東芝が2016年に倒産する可能性を株価から考察

こんにちは、ユウトです。

不正会計問題による凋落が懸念されている東芝について記事にします。

テーマは、ズバリ「2016年に東芝が倒産する可能性について」です。

倒産の可能性を判断する指標はいくつかあるのですが、今回は東芝の株価に注目して考察しました。

株価に注目する理由

さて、企業の株価には、海外市場、国内外の政治情勢、経済指標、為替、企業の業績などのあらゆる要因が反映され、それらの材料に反応しながら上下しています。

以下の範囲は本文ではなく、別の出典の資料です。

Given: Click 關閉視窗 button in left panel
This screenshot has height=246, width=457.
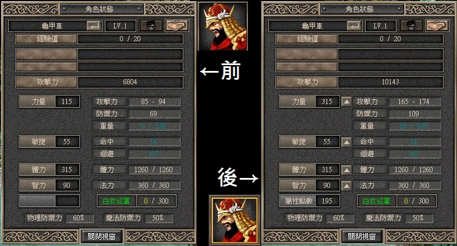Looking at the screenshot, I should pyautogui.click(x=101, y=236).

また、企業の業績などは、あらかじめ株価に織り込まれることが多いので、決算発表までに順調に株価が上昇していれば、多くの投資家が好決算を予想しており、それが株価にすでに反映されていると判断できます。

以上から、株価を見れば、その企業の先行きをある程度見通すことができるので、東芝の倒産の可能性を考察するうえで、株価は切っても切れない項目と言えます。

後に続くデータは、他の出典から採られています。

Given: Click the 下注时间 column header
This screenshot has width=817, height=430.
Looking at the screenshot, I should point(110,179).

前置きが長くなりましたが、ここからは東芝の株価から倒産の可能性について考えていきます。

リーマンショック以降の株価のふるまい

東芝 株価 過去10年

出典:http://www.nikkei.com/markets/company/chart/chart.aspx?scode=6502&ba=1&type=10year

何事も大局を把握するのが重要なので、まずはリーマンショック以降、東芝の株価の推移をチェックしておきましょう。

上のチャートでは、東芝株価の過去10年間の推移を表しています。2009年にリーマンショックの影響で200円まで下落したものの、何とか200円というボーダーラインをキープして上昇に転じました。

その後、2012年から2013年にかけて再び下落しましたが、2009年につけた直近の安値を割ること無く、安値を切り上げ、二番底を作って、上昇が始まります。

 

ところが、2015年4月以降に発覚した不正会計問題により、株価はどんどん下落していき、ついに2012年から2013年にかけてつけた二番底の安値を割り込んでしまったのです。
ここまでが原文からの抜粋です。